Saatchi Art and Google+ Launched A Stupid Contest for Stupid Software

by Paddy Johnson on April 15, 2014 GIF

From the Motion Photography Contest

From the Motion Photography Contest

First hair GIFs cinemagraphs took the web by storm in 2010. Now “motion photography” is creating new opportunities for makers. According to a press release from the folks at Saatchi Art, Saatchi Gallery and Google+ pimping their “Motion Photography Prize”, “motion photography”, or, “.GIFs”. is an exploding new field. This is news because Google + has added an “auto awesome” feature to their image uploader, which includes a GIFmaker.

The prize gets six finalists featured on Saatchi online, their work in a group exhibition at Saatchi, and a trip for two to go to the opening. One overall winner gets the “trip of a life [sic] with the photographer/filmmaker of his/her choice.” Meh.

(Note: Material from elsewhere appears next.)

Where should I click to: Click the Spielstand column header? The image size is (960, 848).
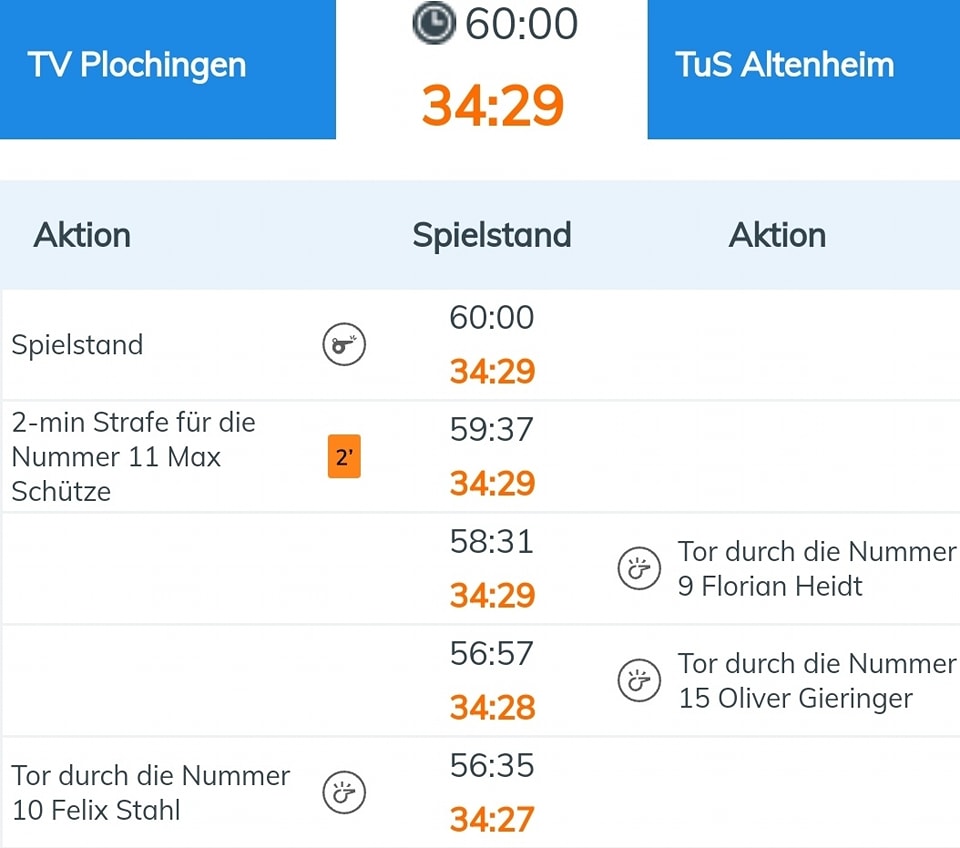492,235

As for what this “new creative art form” looks like, the competition comes with several examples of GIFS’ “exciting potential” to “tell your story”: animate your photos of yourself in midair. Show a popsicle melting. Capture flowers coming out of a fish.

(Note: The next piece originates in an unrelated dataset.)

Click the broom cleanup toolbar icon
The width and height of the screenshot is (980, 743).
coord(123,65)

Why are these examples all so terrible? Because the actual tool can only add effects to photos that match the predetermined criteria set by Google. Basically, the computer has to recognize your photos as sequential before it animates them, and since the program is automated, the sequential criteria needs to be strict. Otherwise the GIFmaker will auto-awesome groups of photographs users never wanted awesomed.

The whole idea is pretty dumb—most people like to have more control than this over their pictures—and the result is software that has very little use, let alone creative potential. Add to this that entire contest is hosted on Google+, which blocks nudity, sex, and violence, and you’ve got a competition that can’t help but look corporate and unimaginative. (You can upload images made with other software, as others have clearly done, but Saatchi doesn’t offer those instructions.)

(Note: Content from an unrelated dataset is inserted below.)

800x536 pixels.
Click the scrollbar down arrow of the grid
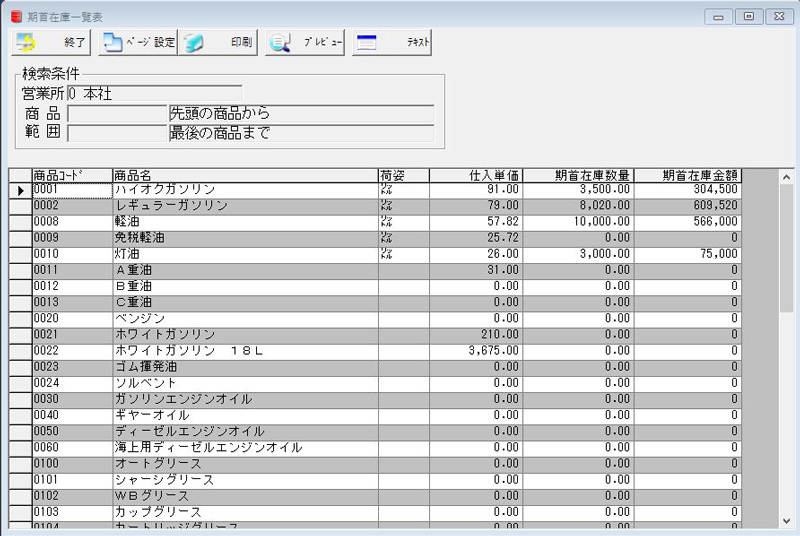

The categories, “Landscape”, “Lifestyle”, “Action”, “Night”, “People”, and “Urban” (now all closed) demonstrate these limitations, with only a few exceptions. The image of naked boys playing leapfrog on the lawn was far more risque than I ever expected to see on Google+, as was the shot of nipple tassels being blow-dried.

That said, neither one of these shots express an actual idea, and I’m sure judges Tracey Emin, Shezad Dawood, Cindy Sherman, and Baz Luhrman will notice that. I don’t envy them for having to slog through all these images. It’s bound to be mind-numbing.

Notably, none of the judges are qualified as motion photographers or GIFmakers. (They’re “forward-thinkers”.) But who cares! They shoot pictures and that seems to be the only real bar for entry.